→ **Task directions**
Go through the listing below from the line containing "The image size is (1405, 904)." to its last line, retyping each line exactly and nothing else.

→ **Provided entries**
== Segment start ==

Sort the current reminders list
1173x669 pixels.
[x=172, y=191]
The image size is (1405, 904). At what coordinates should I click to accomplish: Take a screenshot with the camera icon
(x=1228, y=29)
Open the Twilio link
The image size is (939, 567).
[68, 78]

== Segment end ==

→ **Result of this exercise**
The image size is (1405, 904). At what coordinates should I click to accomplish: Take a screenshot with the camera icon
(x=1228, y=29)
Open the Twilio link
The image size is (939, 567).
[68, 78]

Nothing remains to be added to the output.